Une fois, j’ai participé à une formation organisée par le siège de l’institut. Cela devait faire un an que j’enseignais. On nous avait réunis pour une journée de cours modèles, de conférences données par des professeurs chevronnés, et de discours émanant des cadres de la société. Je savais que je n’y apprendrais rien de décisif, et je n’avais aucune envie d’y aller ; mais pour espérer une revalorisation de mon taux horaire, la présence était obligatoire.

De cette journée assommante, pourtant, je retiens une chose. Lors d’une intervention liée au curriculum de l’institut, un cadre demanda aux enseignants : « Que ressentez-vous lorsque l’on vous adresse une remarque sévère ? » Plusieurs furent sollicités. La plupart répondaient : « Je m’efforce de faire mieux », « Je veux prouver que j’en suis capable ». L’un d’eux déclara même : « Je me dis : “Tu vas voir ce que tu vas voir !” » En les écoutant, je me disais que si l’on m’interrogeait, je répondrais probablement la même chose.

Après en avoir interrogé une dizaine, le cadre conclut : « C’est très bien. Lorsque vous êtes confrontés à la critique ou à l’adversité, vous faites face, vous redoublez d’efforts. C’est ainsi que vous avez réussi vos examens et que vous êtes devenus professeurs ici. Se faire reprendre, échouer, faire un moteur des revers : c’est admirable. Mais beaucoup d’enfants ne fonctionnent pas ainsi. Quand on leur dit quelque chose de dur, ils se découragent. Ils se disent qu’ils n’y arriveront jamais et abandonnent.
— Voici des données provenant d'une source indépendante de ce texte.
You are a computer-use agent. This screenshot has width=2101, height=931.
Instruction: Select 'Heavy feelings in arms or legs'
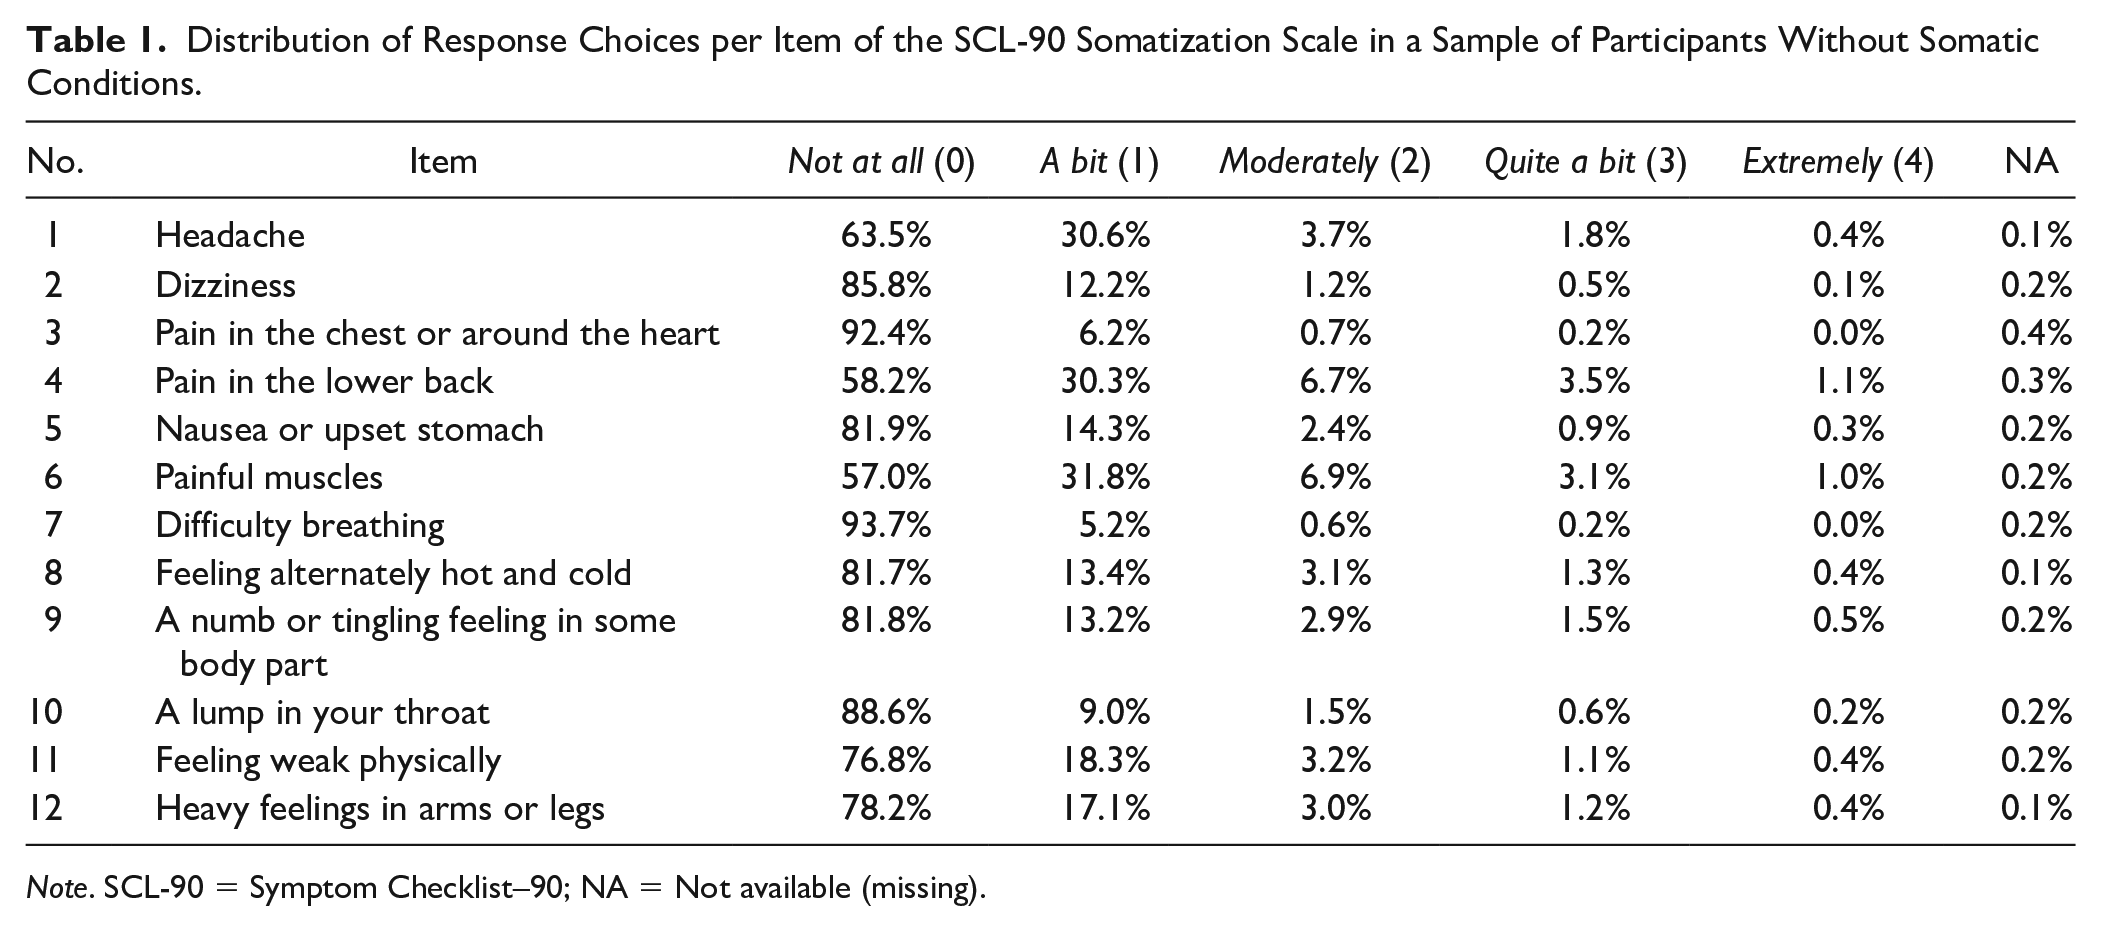pos(380,808)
La majorité de nos élèves fonctionnent ainsi. Ils ne sont motivés que lorsqu’on les félicite, ou lorsqu’ils réussissent. »

On entend souvent les personnes qui ont réussi dire : « Échouez autant qu’il le faudra », ou « Ce qui ne marche pas aujourd’hui vous servira de leçon ». Pourtant, la réalité ne suit pas toujours ce schéma. En cinq ans d’enseignement, j’ai vu combien la plupart des enfants n’apprennent pas de leurs échecs : ils perdent confiance, tout simplement. Bien sûr, il est essentiel de donner une seconde chance à ceux qui ont échoué. Mais il faut aussi garder en tête que certains restent paralysés par un unique revers, incapables de repartir du bon pied. Surtout si vous, vous avez eu la chance de pouvoir avancer grâce à vos échecs.

 

À propos de l’auteur

Satoshi Ogawa est né en 1986 dans la préfecture de Chiba. Il fait ses débuts littéraires en 2015 avec De ce côté d’Eutronica (Yūtoronika no Kochiragawa, Hayakawa Books). En 2018, son roman Le Royaume des Jeux (Gēmu no Ōkoku, Hayakawa Books) remporte le 38ᵉ Grand prix Nihon SF ainsi que le 31ᵉ prix Yamamoto Shūgōrō. En janvier 2023, il reçoit le 168ᵉ prix Naoki—l’un des prix littéraires les plus prestigieux du Japon, récompensant des romans populaires d’exception—pour La Carte et le Poing (Chizu to Ken, Shūeisha, référence au roman de Michel Houellebecq, La Carte et le Territoire). Son œuvre la plus récente, Your Quiz (Kimi no Kuizu), est parue chez Asahi Shimbun Publishing.